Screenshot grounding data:
+--

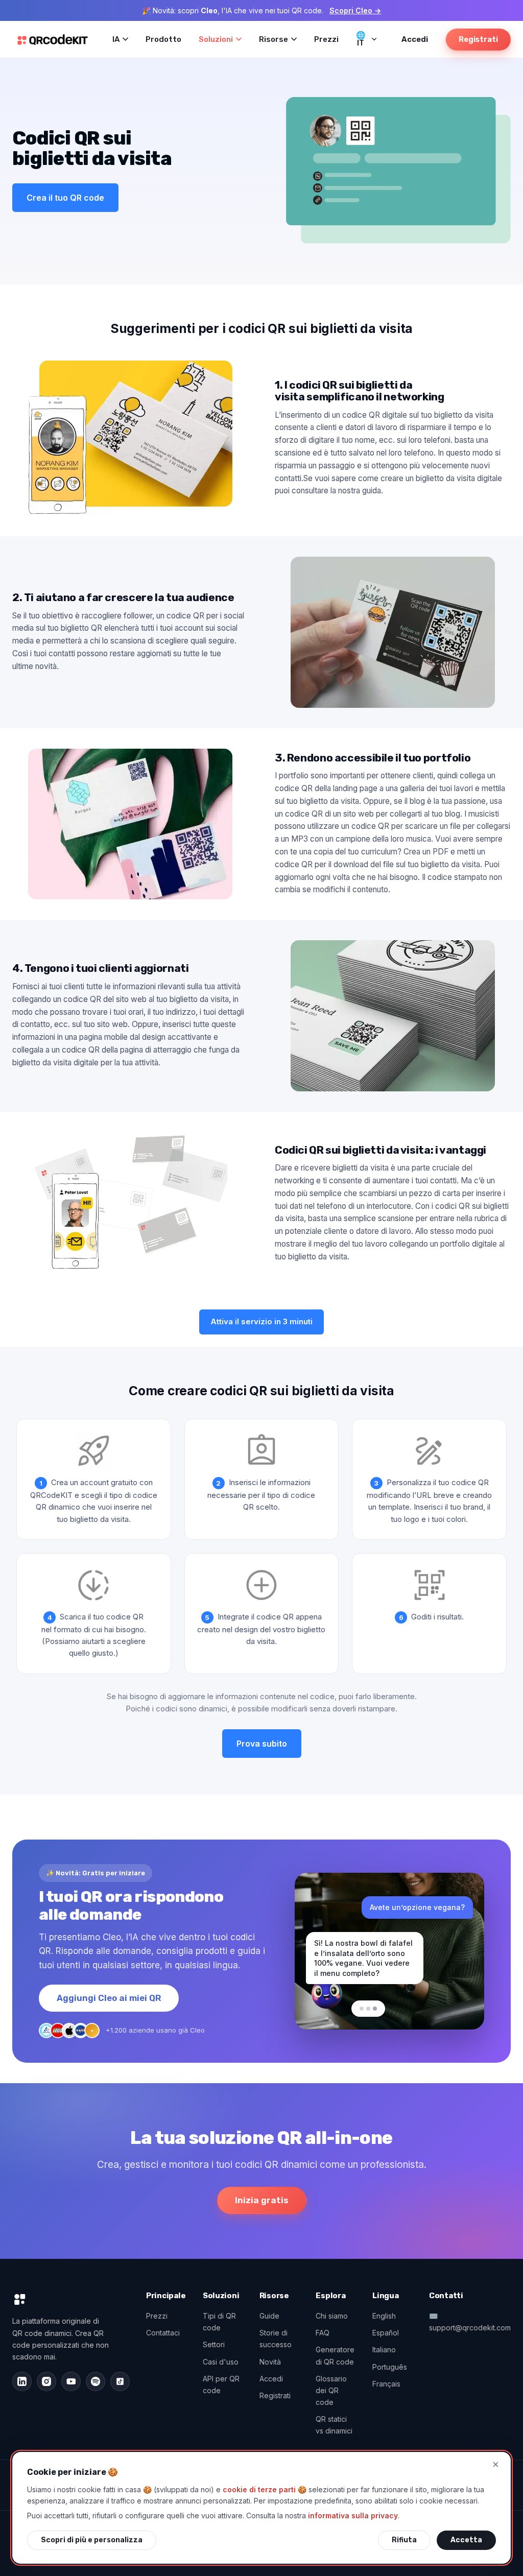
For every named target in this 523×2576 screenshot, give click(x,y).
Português (389, 2367)
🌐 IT (361, 39)
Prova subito (261, 1743)
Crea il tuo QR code (65, 198)
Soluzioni (216, 39)
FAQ (322, 2332)
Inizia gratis (262, 2200)
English (384, 2315)
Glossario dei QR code (331, 2390)
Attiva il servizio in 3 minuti (261, 1321)
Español (385, 2332)
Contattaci (163, 2332)
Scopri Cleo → (355, 10)
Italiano (384, 2349)
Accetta (466, 2540)
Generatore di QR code (335, 2355)
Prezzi (326, 39)
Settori (214, 2344)
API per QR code (221, 2384)
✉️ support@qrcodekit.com (470, 2321)
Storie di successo (275, 2338)
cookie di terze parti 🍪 (264, 2489)
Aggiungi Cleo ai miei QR (109, 1998)
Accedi (414, 39)
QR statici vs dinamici (334, 2425)
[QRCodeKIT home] (52, 39)
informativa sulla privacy (353, 2515)
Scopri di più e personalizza (91, 2540)
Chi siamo (332, 2315)
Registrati (478, 39)
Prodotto (163, 39)
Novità (270, 2361)
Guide (269, 2315)
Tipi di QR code (219, 2321)
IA (116, 39)
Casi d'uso (221, 2361)
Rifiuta (404, 2540)
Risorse (273, 39)
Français (386, 2383)
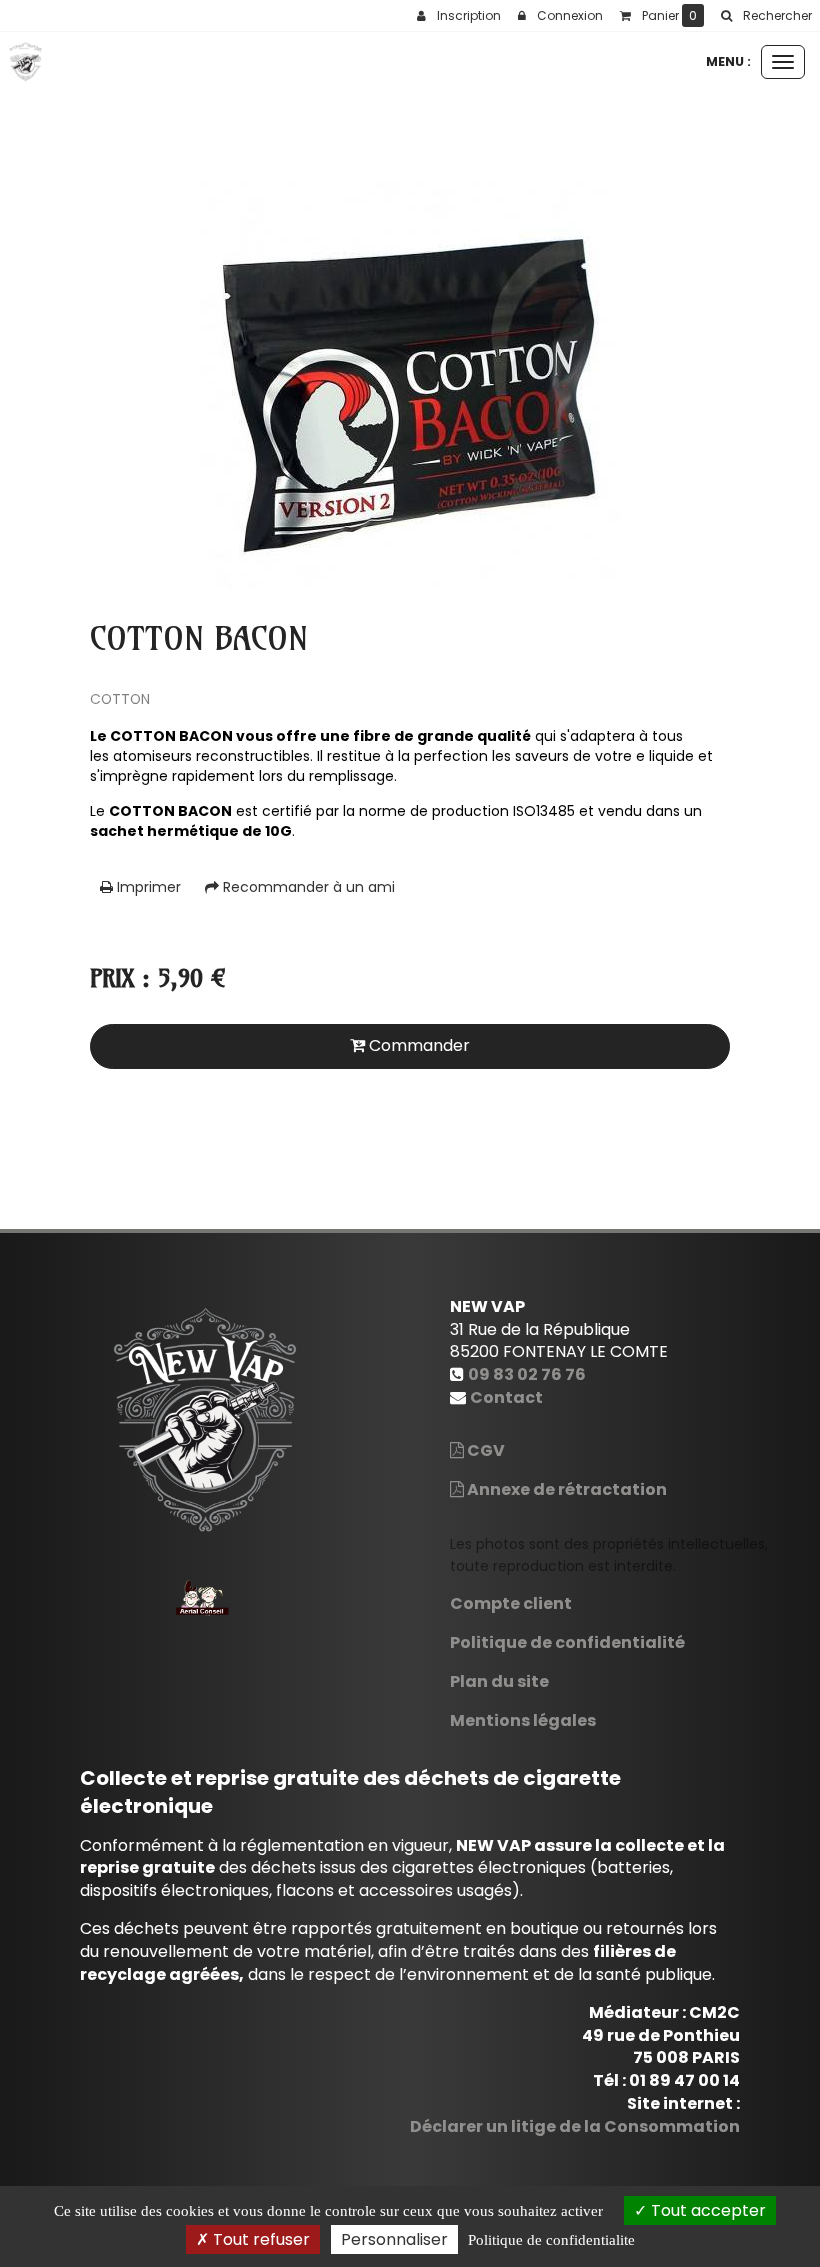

+--

→ Task:
Work out how many lines of the records contain the word "Scopri", and give only that number.

→ The answer:
2